▶ _REQUIRED TASKS_
• 1. Reproduce the passage of the article on IPv4 address depletion starting with "Monday, 7 February" and going on through "version 4 (IPv4)".
• 2. For each statement about the article on IPv4 address depletion, answer yes or no according to the text and quote the words that decide it. (a) IPv6 was standardized in 1996. (b) The IANA delegated the final IPv4 addresses to three Regional Internet Registries. (c) IPv5 was abandoned after failing to scale adequately.

▶ _DOCUMENT EXCERPT_
Out with the Old: As internet addresses run out, Next generation protocols step up

Monday, 7 February 2011 02:35 -     - {{hitsCtrl.values.hits}}

Get ready for IPv6: The explosive global growth of connected devices has nearly depleted the 4.3 billion addresses of Internet protocol version 4 (IPv4)

For businesses, migrating to IPv6 will cost money, but not making the move eventually could cost revenue

After years of warnings that the Internet’s predominant addressing system would run out of these numbers, the bottom of the barrel has finally been scrapped. The Internet Assigned Numbers Authority (IANA) announced Thursday that it has delegated the final 300 million addresses available through version 4 of the Internet protocol (IPv4) to the five Regional Internet Registries. These RIRs will over the next few years assign these remaining addresses to new Internet-connected computers, smart phones, televisions and other devices worldwide

The distribution of IPv4’s remaining addresses could be described as “one of the most important days in the Internet’s history,” Rod Beckstrom, president and CEO of the Internet Corporation for Assigned Names and Numbers (ICANN), said at a press conference commemorating the announcement. (ICANN operates the IANA.) “It marks far more than the transition from one Internet address protocol to another; it marks the amazingly successful growth of the Internet.”

Indeed, IPv4’s depletion provides some measure of the Internet’s popularity, given that the protocol allowed for nearly 4.3 billion addresses. The dearth of IPv4 addresses also means that its successor, IPv6, is now thrust into the spotlight. (IPv5 was an experiment that failed to scale adequately and was subsequently abandoned.)

Internet service providers (ISPs) now need to step up and implement IPv6, says Vint Cerf, Google’s Chief Internet Evangelist and a former Defence Advanced Research Projects Agency (DARPA) scientist instrumental in creating the Internet. Whereas IPv6 has been available for the past 15 years, ISPs were able to squeeze a lot of mileage out of IPv4 addresses using network address translation boxes to enable many private addresses to share a single public IP (Internet protocol) address, according to Cerf, a former ICANN chairman.

“So the ISPs didn’t implement IPv6 even though the operating system vendors and router vendors did implement the protocol,” Cerf says. “What is needed now is a major effort to implement the protocol in the ISP space and to test the system end to end.” There are a lot of details that “have to be gotten right” for ISPs to install the operationally solid dual-stack systems necessary in the near term to support both IPv4 and IPv6, he adds.

Every device that connects to the Internet has a unique identifier generated by the IP addressing system. Since 1982 most of these have come from IPv4, which generates 32-bit addresses as four sets of numbers (each with a value between 0 and 255) separated by dots. IPv6, standardised in 1996, expands the Internet address size to 128 bits and consists of eight sets of hexadecimal digits separated by colons. IPv6 thereby offers one billion-trillion times more addresses than IPv4.

“We’ve all heard predictions about how in the future our refrigerators will be connected to the Internet to alert us when we’re out of milk or butter, our lights will be controlled by our smart phones and our cars will be wifi hotspots on wheels,” Beckstrom said. “For all that to happen, we need Internet addresses, and that means we need to speed the global adoption of IPv6.”

As new devices come online, they are beginning to receive IPv6 addresses. This is likely to mean little to people buying these devices, but it is very important to businesses, social networks and other organisations trying to reach those people. Web sites whose e-mail and Web servers are configured to communicate only with IPv4 addresses cannot be accessed by IPv6 devices.

▶ _GIVEN DATA_
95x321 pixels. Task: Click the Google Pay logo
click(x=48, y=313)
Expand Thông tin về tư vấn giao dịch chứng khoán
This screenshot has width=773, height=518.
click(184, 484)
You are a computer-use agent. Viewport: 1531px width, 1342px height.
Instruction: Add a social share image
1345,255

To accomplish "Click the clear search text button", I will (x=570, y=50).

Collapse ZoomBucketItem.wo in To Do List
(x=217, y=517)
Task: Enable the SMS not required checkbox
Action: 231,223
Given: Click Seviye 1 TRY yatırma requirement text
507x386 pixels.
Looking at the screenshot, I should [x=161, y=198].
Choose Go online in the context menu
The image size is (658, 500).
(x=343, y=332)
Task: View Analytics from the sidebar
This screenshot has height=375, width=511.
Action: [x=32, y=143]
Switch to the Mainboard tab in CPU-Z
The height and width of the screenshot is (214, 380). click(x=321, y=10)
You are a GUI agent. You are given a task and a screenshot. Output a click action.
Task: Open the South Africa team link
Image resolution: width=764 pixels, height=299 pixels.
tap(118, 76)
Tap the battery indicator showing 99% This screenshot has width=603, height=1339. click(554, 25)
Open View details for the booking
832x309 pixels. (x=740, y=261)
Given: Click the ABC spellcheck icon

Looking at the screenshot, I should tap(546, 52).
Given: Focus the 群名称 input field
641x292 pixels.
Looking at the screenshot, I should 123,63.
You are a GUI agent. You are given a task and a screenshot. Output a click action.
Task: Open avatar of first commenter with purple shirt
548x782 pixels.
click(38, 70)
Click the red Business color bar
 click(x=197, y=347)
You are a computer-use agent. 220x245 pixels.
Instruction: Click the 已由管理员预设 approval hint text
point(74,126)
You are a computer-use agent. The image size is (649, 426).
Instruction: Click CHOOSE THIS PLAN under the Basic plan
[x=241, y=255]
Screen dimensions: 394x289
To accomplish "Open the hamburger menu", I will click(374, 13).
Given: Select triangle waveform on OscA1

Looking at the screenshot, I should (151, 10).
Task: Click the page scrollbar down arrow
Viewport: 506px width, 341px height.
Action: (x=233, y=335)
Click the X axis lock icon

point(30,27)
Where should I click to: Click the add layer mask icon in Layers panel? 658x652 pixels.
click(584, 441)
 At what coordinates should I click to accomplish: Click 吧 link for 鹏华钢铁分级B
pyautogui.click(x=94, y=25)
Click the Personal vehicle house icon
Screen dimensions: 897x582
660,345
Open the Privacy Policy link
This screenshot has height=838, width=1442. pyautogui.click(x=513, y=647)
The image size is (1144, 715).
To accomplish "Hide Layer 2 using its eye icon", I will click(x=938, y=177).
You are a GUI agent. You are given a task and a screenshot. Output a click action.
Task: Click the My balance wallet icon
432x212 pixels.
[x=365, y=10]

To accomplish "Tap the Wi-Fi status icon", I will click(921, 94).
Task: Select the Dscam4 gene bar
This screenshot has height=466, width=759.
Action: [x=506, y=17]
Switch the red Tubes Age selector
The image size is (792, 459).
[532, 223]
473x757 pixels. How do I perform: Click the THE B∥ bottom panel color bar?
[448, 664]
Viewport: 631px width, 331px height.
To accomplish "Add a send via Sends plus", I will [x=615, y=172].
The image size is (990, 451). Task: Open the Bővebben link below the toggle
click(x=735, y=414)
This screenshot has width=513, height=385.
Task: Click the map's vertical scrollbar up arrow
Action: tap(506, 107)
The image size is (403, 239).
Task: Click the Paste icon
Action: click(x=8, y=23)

▶ _ANSWERS IN ORDER_
• 1.
Monday, 7 February 2011 02:35 -     - {{hitsCtrl.values.hits}}

Get ready for IPv6: The explosive global growth of connected devices has nearly depleted the 4.3 billion addresses of Internet protocol version 4 (IPv4)

• 2.
(a) Yes: "IPv6, standardised in 1996, expands the Internet address size to 128 bits"
(b) No: "it has delegated the final 300 million addresses available through version 4 of the Internet protocol (IPv4) to the five Regional Internet Registries"
(c) Yes: "IPv5 was an experiment that failed to scale adequately and was subsequently abandoned."